When utilizing the Near Miss Algorithm, keep the following things in mind:

  1. Apply Near Miss solely to the training data, like with SMOTE, to prevent information leakage and skewed assessments.
  2. Better outcomes might be obtained by combining undersampling with additional strategies like oversampling, utilizing other algorithms, or utilizing class weights.
  3. To check that the undersampling using Near Miss has not resulted in the loss of crucial data or biased predictions, evaluate the model's performance on a different test set.
  4. The particular challenge and your dataset will determine which version of Near Miss (NearMiss-1, NearMiss-2, or NearMiss-3) to use. Try out many iterations to determine which works best for your data.

In general, the Near Miss Algorithm is a helpful tool to cope with imbalanced datasets by minimizing the number of samples from the majority class, but like any technique, its performance depends on the properties of the data and the learning job at hand. Always think about trying various class imbalance management techniques to find the most effective fix for your particular issue.

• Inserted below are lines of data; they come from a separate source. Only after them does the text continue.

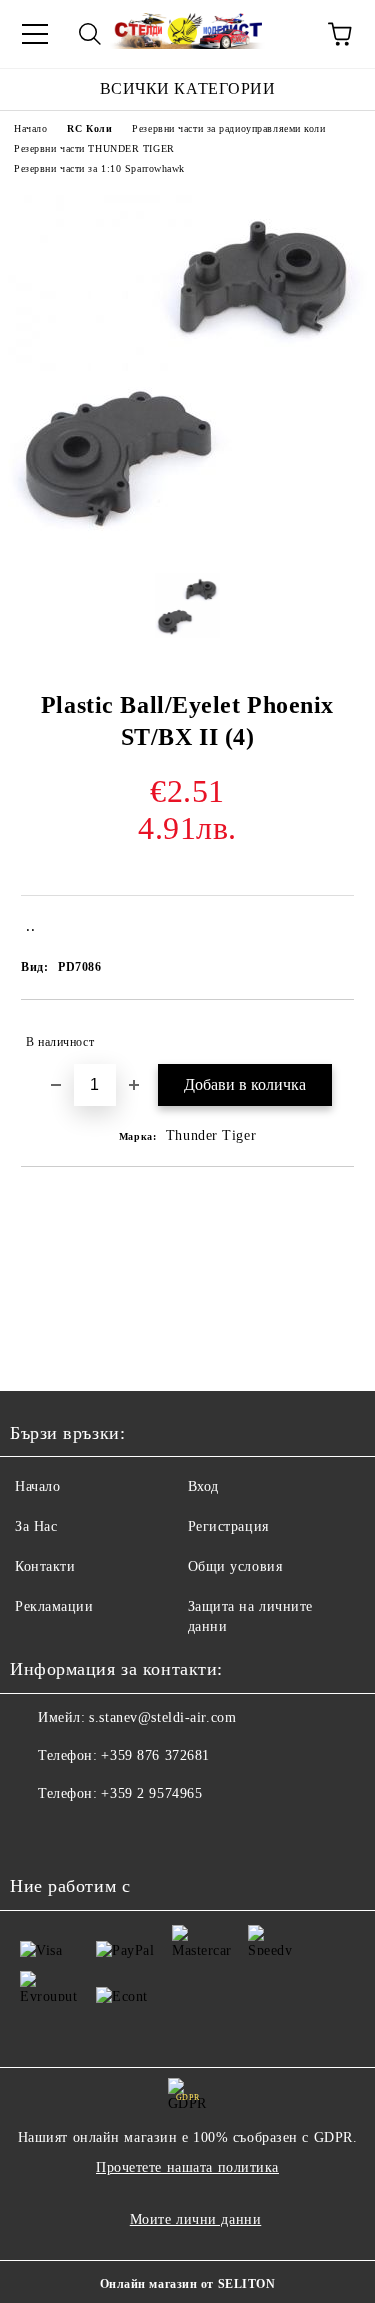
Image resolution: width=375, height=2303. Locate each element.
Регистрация (228, 1526)
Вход (203, 1486)
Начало (30, 128)
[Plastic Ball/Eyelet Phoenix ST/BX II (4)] (188, 542)
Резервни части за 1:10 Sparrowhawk (99, 168)
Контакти (45, 1566)
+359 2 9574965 (151, 1793)
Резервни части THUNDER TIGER (94, 148)
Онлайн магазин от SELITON (188, 2284)
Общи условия (235, 1566)
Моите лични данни (196, 2219)
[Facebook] (36, 1834)
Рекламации (54, 1606)
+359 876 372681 (155, 1755)
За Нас (36, 1526)
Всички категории (188, 88)
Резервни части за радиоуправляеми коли (228, 128)
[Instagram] (80, 1834)
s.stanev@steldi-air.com (162, 1717)
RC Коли (89, 128)
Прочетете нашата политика (187, 2167)
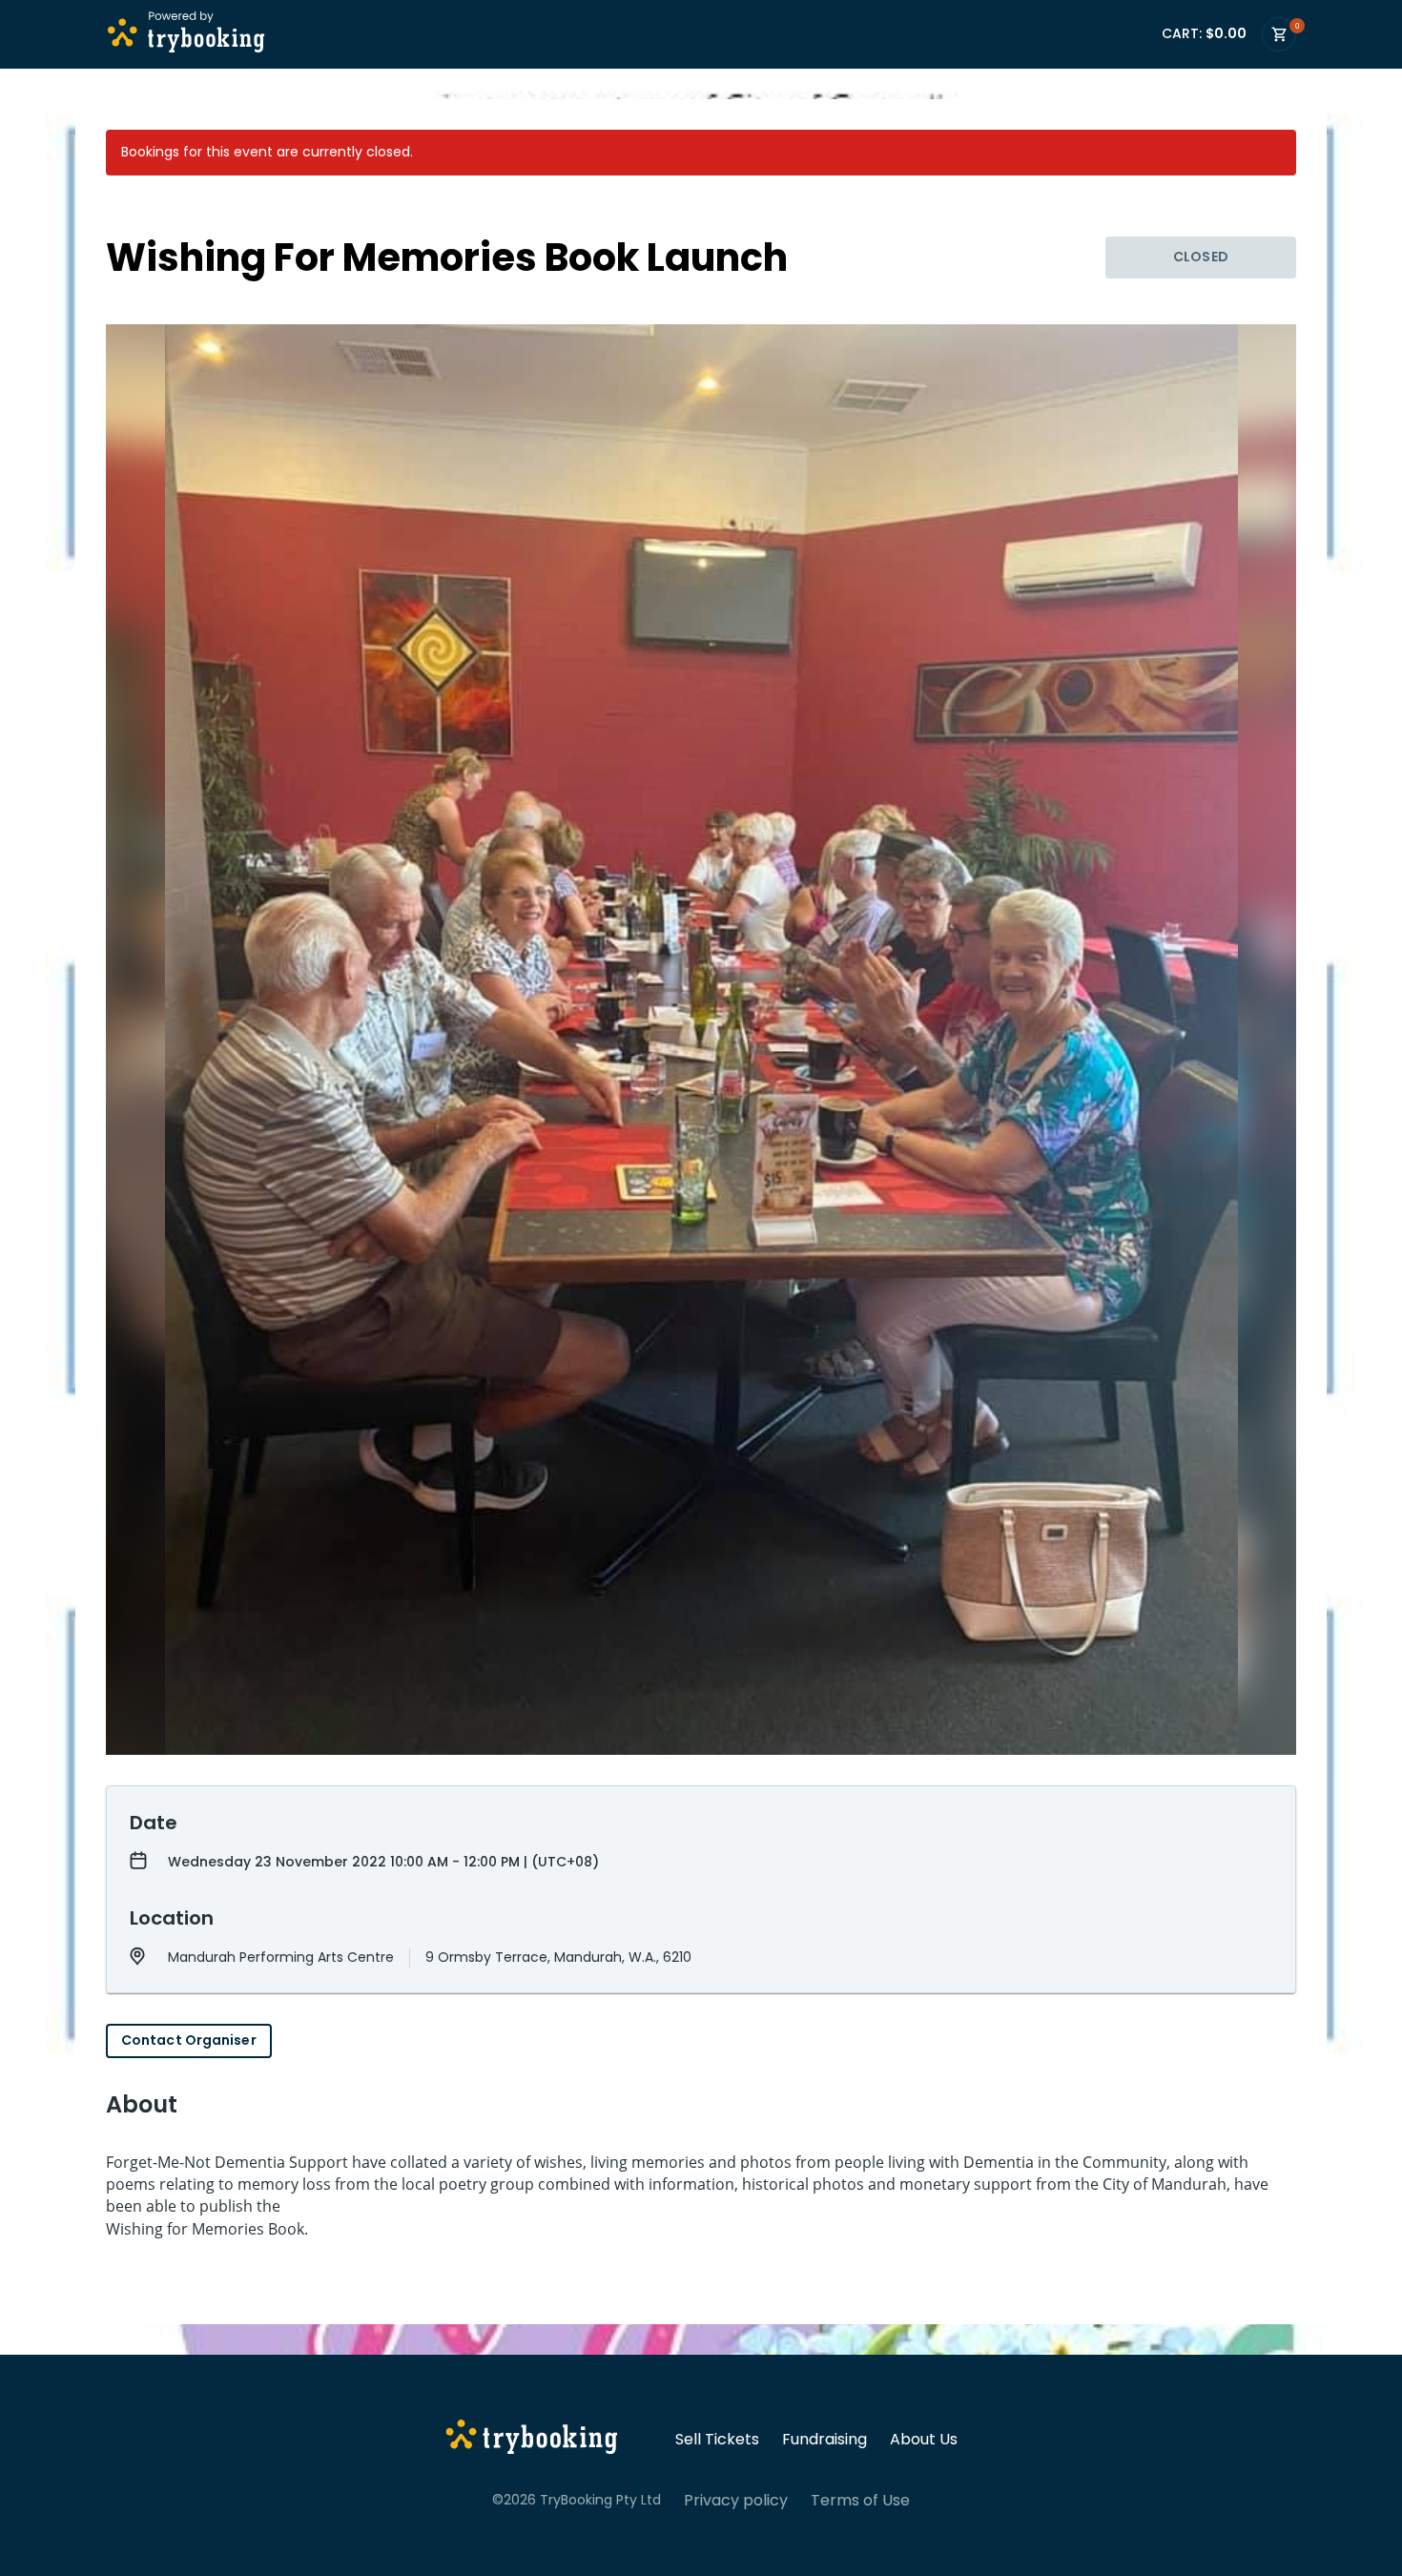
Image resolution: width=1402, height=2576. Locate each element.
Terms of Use (860, 2500)
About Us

Let's examine how to manage imbalanced data with SMOTE and the Near Miss Algorithm now:

import numpy as np
from sklearn.datasets import make_classification
from sklearn.model_selection import train_test_split
from imblearn.over_sampling import SMOTE
from imblearn.under_sampling import NearMiss
from collections import Counter
X, y = make_classification(n_classes=2, class_sep=2, weights=[0.9, 0.1], n_informative=3, n_redundant=1, flip_y=0, n_features=20, n_clusters_per_class=1, n_samples=1000, random_state=42)
X_train, X_test, y_train, y_test = train_test_split(X, y, test_size=0.2, random_state=42)
print("Class distribution in the original data:", Counter(y_train))
smote = SMOTE(random_state=42)
X_train_smote, y_train_smote = smote.fit_resample(X_train, y_train)
print("Class distribution after SMOTE:", Counter(y_train_smote))
near_miss = NearMiss(version=1)
X_train_near_miss, y_train_near_miss = near_miss.fit_resample(X_train, y_train)
print("Class distribution after Near Miss:", Counter(y_train_near_miss))

Output:

Class distribution in the original data: Counter({0: 716, 1: 84})
Class distribution after SMOTE: Counter({0: 716, 1: 716})
Class distribution after Near Miss: Counter({0: 84, 1: 84})
  • In this example, we first create an unbalanced dataset using make_classification, with only 10% of the samples belonging to the minority class. In the following step, we divided the data into training and testing sets.
  • The minority class is then oversampled using SMOTE to provide artificial samples that balance the data. To carry out this action, we employ the SMOTE object's fit_resample method.
  • After that, we undersample the majority class using the Near Miss Algorithm with version=1. The undersampling is carried out using the NearMiss object's fit_resample method.
  • In order to see the changes, we print the class distributions both before and after using SMOTE and the Near Miss Algorithm.